◆ To do ◆
Copy all lines in the data that contain the string "badge".

---- Material for this exercise

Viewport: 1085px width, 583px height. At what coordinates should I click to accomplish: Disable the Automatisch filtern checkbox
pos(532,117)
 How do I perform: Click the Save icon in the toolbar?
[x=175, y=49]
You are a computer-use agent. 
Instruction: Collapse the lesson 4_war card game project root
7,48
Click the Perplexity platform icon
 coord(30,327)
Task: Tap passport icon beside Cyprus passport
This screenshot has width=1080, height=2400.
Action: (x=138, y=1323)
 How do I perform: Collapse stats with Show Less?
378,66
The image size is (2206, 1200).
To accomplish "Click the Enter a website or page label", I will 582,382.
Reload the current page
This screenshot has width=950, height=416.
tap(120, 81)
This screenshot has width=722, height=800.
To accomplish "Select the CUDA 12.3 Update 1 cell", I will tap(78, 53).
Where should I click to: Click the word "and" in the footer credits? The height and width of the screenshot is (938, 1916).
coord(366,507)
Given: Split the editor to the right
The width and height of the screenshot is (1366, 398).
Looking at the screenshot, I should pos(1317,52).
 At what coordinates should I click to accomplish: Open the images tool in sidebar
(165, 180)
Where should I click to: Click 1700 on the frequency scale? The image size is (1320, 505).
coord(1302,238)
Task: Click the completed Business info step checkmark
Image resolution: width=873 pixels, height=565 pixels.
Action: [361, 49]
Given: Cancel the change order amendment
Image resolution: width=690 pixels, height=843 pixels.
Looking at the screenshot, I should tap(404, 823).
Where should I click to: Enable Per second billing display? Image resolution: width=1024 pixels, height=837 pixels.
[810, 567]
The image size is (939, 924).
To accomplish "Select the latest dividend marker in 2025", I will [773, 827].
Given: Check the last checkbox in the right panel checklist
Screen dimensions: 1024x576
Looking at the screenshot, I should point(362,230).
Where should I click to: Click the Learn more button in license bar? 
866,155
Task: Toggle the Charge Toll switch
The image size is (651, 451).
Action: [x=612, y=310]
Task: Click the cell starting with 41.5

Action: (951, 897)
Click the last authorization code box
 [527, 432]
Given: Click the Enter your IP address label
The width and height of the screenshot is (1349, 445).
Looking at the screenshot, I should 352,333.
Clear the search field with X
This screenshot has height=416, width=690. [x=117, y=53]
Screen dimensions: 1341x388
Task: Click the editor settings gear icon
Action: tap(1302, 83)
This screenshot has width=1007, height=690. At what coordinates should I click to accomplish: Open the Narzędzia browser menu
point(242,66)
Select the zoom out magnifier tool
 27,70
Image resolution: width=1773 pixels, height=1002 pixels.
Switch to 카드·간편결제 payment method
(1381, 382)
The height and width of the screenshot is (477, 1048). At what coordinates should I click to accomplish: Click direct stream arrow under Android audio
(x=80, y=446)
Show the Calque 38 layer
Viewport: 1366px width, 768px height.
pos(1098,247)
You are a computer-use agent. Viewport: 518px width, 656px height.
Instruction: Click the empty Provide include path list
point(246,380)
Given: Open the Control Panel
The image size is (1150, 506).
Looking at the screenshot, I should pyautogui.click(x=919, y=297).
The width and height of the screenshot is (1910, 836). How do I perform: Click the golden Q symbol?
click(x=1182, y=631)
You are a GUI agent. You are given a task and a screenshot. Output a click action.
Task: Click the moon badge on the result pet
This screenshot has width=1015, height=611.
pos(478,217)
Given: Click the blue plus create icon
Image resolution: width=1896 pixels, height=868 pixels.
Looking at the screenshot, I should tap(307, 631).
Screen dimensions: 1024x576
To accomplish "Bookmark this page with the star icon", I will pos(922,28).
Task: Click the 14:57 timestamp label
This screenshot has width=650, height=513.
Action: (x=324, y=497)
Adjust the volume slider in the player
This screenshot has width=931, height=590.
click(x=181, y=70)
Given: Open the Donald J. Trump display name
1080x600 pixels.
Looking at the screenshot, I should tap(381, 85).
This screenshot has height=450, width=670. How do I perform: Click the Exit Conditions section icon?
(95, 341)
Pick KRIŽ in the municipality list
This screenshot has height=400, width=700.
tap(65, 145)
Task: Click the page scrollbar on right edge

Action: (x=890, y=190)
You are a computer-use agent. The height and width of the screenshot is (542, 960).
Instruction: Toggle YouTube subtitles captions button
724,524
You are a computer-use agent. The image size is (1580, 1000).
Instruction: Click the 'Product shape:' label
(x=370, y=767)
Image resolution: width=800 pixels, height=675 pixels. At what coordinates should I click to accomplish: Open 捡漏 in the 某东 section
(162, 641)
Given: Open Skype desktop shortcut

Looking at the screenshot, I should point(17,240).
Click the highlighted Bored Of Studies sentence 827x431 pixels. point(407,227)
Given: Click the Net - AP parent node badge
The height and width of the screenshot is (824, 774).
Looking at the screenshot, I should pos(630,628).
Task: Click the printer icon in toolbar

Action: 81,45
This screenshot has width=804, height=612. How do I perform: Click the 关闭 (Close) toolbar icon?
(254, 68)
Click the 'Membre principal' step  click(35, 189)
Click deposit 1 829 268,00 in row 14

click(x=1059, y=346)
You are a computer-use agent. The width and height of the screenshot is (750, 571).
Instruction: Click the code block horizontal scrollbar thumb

--------

◆ Exercise answer ◆
Task: Click the moon badge on the result pet
Given: Click the Net - AP parent node badge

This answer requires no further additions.